Journalist Kathryn May, a long-time expert on the civil service, wrote this week about the obvious marching orders from the Prime Minister contained in the brusque demands of Bill C-5, dubbed the One Canadian Economy Act.

“He expects the public service to change how it works: less process, more results. Less caution, more action. Fewer barriers, more execution,” she wrote.

Ms. May’s diagnosis is that Mr. Carney is demanding a complete public-service overhaul, but without the usual reports, task forces and plodding strategies. He’s just going to hitch the bureaucracy to his rear bumper and stomp on the gas.

Now, Mr. Carney has named Michael Sabia, a mandarin and a corporate executive who seems magnetically drawn to managing organizational upheaval, to run the entire bureaucracy as Clerk of the Privy Council. On Monday – when he surely knew he had the job, but before the rest of us did – Mr. Sabia told a Globe and Mail conference focused on building a stronger Canada that “we have an ambition deficit” – just after warning that he didn’t want to offend anyone.

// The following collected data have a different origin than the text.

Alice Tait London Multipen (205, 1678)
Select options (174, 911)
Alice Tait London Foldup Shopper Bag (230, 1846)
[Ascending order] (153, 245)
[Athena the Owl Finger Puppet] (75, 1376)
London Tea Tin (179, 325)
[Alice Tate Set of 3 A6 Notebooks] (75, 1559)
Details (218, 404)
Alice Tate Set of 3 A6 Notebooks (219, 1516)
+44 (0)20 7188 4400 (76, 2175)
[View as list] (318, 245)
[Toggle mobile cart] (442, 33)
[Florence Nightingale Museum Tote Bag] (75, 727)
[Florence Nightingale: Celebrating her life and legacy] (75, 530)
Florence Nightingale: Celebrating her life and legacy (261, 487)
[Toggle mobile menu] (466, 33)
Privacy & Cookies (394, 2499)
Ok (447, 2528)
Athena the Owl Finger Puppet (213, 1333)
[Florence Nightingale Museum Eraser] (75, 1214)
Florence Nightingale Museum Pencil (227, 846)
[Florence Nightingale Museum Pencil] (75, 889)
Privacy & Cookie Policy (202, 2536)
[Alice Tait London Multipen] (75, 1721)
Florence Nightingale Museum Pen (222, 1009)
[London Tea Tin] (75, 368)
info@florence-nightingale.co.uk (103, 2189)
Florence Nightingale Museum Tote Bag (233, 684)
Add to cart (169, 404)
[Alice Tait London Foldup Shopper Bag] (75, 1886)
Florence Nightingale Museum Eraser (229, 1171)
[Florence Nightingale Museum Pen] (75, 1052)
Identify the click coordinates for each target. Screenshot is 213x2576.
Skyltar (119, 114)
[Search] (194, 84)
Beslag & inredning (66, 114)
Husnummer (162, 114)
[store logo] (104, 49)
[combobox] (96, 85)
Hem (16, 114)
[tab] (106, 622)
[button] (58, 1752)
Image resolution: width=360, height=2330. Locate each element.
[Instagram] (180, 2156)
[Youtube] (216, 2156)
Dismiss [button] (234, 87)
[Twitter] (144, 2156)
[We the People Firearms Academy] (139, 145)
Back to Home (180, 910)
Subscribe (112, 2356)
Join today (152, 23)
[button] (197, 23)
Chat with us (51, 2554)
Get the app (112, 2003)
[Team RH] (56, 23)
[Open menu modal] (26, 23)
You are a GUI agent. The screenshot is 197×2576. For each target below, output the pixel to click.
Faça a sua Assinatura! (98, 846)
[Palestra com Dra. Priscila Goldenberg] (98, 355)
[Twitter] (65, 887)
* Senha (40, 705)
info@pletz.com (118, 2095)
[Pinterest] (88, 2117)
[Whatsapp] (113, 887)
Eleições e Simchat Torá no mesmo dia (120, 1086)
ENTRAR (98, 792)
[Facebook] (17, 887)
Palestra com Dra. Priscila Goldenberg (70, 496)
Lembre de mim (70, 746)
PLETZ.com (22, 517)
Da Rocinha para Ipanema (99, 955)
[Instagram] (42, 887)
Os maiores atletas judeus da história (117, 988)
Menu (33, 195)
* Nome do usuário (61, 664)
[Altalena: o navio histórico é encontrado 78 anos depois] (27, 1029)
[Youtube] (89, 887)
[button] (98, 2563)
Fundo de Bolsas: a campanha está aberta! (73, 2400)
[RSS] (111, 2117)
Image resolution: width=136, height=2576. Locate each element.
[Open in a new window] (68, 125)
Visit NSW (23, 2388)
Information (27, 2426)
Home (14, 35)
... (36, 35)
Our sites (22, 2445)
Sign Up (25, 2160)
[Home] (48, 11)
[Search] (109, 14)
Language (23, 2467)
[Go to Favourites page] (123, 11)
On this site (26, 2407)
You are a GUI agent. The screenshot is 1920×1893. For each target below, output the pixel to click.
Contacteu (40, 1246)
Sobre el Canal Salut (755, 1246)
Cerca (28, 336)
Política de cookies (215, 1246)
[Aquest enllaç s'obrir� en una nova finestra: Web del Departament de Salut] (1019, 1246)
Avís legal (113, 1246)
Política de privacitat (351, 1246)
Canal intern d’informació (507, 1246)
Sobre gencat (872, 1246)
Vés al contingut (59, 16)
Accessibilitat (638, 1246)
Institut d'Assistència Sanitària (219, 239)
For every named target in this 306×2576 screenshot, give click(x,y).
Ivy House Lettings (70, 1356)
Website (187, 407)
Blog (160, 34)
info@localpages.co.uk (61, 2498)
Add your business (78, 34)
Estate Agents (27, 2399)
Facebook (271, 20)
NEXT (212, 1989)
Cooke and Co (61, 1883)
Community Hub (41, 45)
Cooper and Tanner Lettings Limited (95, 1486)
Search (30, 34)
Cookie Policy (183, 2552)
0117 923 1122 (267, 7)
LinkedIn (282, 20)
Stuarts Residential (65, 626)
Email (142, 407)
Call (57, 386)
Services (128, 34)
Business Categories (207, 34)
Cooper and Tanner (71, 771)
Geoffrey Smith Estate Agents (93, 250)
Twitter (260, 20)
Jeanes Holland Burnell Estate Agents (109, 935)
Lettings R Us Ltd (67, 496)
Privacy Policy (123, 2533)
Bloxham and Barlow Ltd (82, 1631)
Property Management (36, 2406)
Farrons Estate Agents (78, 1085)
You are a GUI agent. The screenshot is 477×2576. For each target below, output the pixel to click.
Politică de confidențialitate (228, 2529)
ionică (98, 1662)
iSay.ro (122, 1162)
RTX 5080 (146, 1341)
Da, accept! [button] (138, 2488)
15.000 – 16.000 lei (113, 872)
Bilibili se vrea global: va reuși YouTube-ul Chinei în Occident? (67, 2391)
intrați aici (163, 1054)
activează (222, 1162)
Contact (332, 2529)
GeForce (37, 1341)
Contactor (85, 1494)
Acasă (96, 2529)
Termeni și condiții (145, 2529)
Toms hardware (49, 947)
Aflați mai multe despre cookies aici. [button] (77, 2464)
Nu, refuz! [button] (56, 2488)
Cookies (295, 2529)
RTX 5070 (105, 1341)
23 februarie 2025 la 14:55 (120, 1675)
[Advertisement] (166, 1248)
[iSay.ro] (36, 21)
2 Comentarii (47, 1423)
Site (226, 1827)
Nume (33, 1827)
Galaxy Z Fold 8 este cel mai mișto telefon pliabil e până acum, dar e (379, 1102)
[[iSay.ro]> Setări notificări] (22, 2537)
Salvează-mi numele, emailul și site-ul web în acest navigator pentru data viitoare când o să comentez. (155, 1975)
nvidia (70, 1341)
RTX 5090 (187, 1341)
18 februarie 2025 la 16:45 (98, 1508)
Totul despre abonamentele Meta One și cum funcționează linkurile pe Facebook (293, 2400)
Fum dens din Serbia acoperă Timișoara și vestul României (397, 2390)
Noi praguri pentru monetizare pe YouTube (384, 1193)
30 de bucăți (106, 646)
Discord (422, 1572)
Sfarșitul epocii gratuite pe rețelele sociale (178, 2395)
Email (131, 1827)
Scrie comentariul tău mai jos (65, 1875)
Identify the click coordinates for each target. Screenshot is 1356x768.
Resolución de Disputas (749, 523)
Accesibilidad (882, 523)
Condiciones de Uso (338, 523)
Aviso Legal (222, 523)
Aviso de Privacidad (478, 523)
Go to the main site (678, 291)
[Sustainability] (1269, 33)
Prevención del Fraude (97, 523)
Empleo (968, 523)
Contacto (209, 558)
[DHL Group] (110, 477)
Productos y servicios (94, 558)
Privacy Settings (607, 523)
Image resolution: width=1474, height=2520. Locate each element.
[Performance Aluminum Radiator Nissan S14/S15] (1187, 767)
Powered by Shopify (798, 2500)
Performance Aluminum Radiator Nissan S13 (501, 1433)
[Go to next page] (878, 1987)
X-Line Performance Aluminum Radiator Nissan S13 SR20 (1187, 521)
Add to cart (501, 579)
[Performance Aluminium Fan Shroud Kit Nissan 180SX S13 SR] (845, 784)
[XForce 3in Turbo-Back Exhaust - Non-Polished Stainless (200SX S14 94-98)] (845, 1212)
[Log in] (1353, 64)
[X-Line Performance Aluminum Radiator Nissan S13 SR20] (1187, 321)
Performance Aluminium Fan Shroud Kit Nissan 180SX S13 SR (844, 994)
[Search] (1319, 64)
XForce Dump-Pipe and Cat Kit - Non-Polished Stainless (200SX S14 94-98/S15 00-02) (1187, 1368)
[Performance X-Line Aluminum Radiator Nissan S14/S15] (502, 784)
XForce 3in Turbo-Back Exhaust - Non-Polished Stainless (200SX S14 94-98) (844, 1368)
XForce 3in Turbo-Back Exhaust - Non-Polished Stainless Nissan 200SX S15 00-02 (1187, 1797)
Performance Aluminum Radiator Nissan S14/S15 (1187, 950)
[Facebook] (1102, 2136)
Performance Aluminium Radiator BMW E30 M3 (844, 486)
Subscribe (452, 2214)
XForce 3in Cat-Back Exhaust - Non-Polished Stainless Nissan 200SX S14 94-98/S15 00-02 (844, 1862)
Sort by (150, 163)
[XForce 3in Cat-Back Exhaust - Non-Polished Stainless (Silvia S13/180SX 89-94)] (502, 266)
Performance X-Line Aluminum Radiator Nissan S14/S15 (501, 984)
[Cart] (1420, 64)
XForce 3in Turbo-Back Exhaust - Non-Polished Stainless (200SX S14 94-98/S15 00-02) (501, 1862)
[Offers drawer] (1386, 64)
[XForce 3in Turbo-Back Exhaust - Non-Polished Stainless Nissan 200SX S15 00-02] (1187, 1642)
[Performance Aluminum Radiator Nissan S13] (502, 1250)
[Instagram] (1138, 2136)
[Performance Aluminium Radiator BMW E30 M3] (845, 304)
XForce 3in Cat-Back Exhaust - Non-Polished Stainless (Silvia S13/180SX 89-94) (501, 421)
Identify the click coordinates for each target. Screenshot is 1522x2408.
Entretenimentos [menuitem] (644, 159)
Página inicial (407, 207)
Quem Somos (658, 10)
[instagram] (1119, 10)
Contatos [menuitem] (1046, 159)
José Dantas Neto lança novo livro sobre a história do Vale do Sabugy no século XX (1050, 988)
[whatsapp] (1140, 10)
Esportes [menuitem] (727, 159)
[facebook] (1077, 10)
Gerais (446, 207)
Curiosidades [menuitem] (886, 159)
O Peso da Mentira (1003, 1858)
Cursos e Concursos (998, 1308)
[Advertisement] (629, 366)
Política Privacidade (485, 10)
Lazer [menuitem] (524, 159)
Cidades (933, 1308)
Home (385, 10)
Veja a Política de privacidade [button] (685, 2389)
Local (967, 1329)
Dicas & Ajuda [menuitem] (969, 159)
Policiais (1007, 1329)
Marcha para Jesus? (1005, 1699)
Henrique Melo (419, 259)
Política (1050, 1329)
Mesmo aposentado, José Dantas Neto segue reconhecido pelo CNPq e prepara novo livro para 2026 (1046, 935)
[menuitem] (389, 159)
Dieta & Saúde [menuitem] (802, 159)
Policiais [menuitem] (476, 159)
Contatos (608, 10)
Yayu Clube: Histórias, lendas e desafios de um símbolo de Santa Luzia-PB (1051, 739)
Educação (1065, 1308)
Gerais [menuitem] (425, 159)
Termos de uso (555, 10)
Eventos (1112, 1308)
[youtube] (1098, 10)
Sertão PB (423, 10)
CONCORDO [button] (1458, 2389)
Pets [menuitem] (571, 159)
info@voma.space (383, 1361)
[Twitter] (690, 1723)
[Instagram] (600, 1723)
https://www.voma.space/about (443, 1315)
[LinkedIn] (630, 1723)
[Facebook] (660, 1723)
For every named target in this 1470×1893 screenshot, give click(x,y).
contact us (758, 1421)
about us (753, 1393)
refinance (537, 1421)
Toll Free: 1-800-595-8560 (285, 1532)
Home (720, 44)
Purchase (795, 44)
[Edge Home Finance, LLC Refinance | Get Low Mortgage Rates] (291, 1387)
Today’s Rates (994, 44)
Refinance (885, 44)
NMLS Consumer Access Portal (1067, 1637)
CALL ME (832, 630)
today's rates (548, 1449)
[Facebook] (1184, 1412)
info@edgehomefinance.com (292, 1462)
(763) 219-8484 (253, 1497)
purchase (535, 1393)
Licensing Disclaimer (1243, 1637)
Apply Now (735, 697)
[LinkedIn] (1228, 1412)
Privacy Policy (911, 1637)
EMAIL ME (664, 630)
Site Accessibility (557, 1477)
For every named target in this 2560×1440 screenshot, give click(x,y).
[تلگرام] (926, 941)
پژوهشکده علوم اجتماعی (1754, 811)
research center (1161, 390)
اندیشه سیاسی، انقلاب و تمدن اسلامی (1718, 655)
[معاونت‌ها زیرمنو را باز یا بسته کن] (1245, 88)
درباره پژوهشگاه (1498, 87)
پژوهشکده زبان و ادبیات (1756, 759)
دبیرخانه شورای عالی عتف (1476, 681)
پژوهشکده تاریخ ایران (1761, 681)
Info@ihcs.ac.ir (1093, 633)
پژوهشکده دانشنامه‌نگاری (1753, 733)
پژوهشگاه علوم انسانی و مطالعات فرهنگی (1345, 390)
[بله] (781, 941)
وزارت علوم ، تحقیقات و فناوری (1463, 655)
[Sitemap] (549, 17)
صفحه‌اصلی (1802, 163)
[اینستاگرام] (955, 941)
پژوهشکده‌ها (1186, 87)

How all of this shakes down will amount to a fascinating diagnostic test on the big creaky beast of the Canadian state. Can the civil service be whipped into something more efficient and nimble by a sheer act of will? How do we calculate our grand trade-offs in this country, and how do those priorities move around depending on the moment? Can we do things bigger, better and faster simply because we want to or need to, or is public life just not that simple?

So far, Mr. Carney’s answer to how all of this will get done for Canada now, finally, after decades of ruminating on those pesky 10 pounds, is essentially, “Because I’m here, and I say so.”

I wish him well. I hope he succeeds, for all of us.